Abstract
In January 1906, in the turbulent period of 1905–1907, the poet, artist, and social
activist Antoni Lange published in the Warsaw weekly Świat an essay called
“Marzenia warszawskie” (“The Warsaw Dreams”). A several page text, illustrated
with woodcuts by the painter Andrzej Zarzycki, included a spectacular vision of metropolitan
Warsaw of the future: a capital city with many public buildings and modern
infrastructure, a genuine center of Polish national and cultural life. The present essay
analyzes unexamined ideas of Lange in terms of the history of architecture, and
in a double political and social context. “The Warsaw Dreams” was deeply rooted in
the political reality of the former Kingdom of Poland, addressing the issue of liberalization
of the Russian rule during the 1905 revolution. Using the vocabulary of urban
planning and making a list of changes in the city’s architecture, Lange articulated
a vision of the future space of Warsaw as a Polish metropolis of modernity, administered
independently of Russia. In his essays he proposed to extend the city limits and
remove its fortifications as well as introduce local government with significant prerogatives
as an instrument of Warsaw’s great transformation – its aestheticization
and construction of public buildings, such as national government edifices, schools,
and cultural centers.
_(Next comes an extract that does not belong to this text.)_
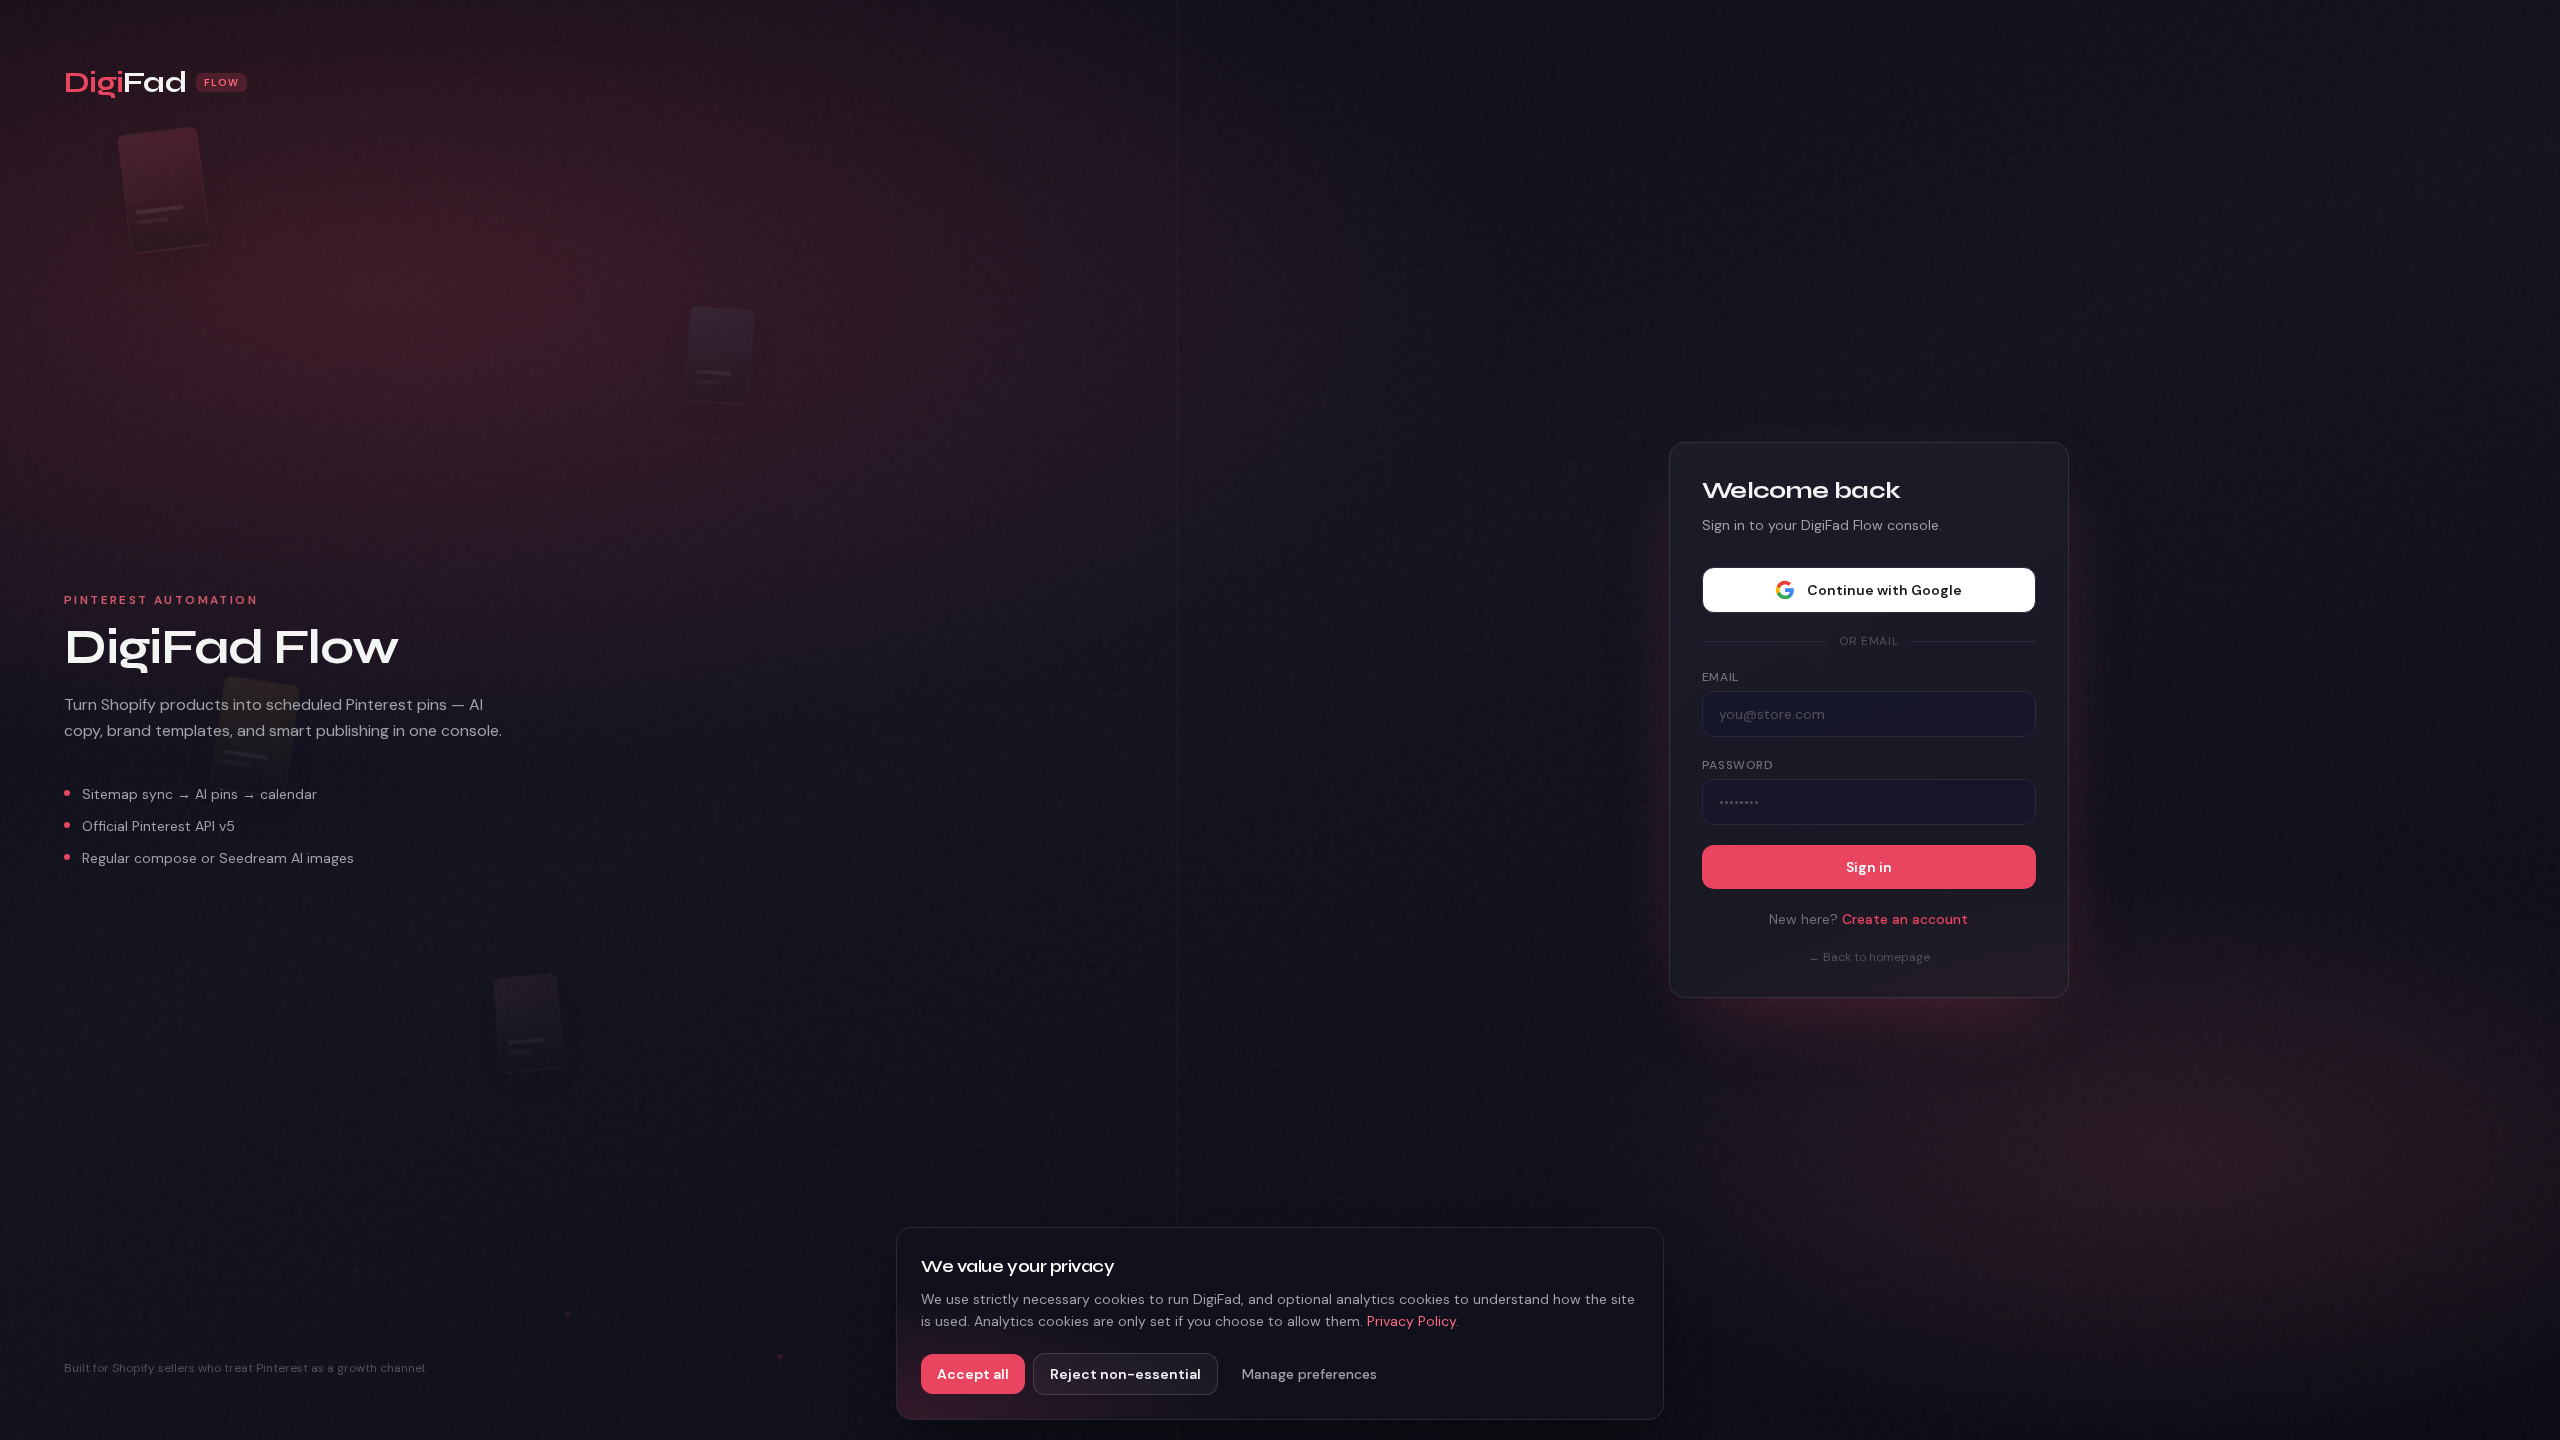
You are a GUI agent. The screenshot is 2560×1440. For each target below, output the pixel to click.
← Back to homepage (1869, 957)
The authors argue that by describing public architecture of the
future Warsaw as a “dream” full of copies of well-known European architectural monuments
from Venice, Prague, and Cracow, Lange created a comprehensive political
project of autonomy of the Kingdom of Poland in the Russian empire. “The Warsaw
Dreams” originally combined together architecture and politics, urban space and the
problems of Polish modernization, and the discourses of nationalism and socialism.
Lange’s visionary proposal from 1906 is of the most imaginative responses to the
challenges of the development of Warsaw at the turn of the 20th century in the context
of Polish political and social problems of those times.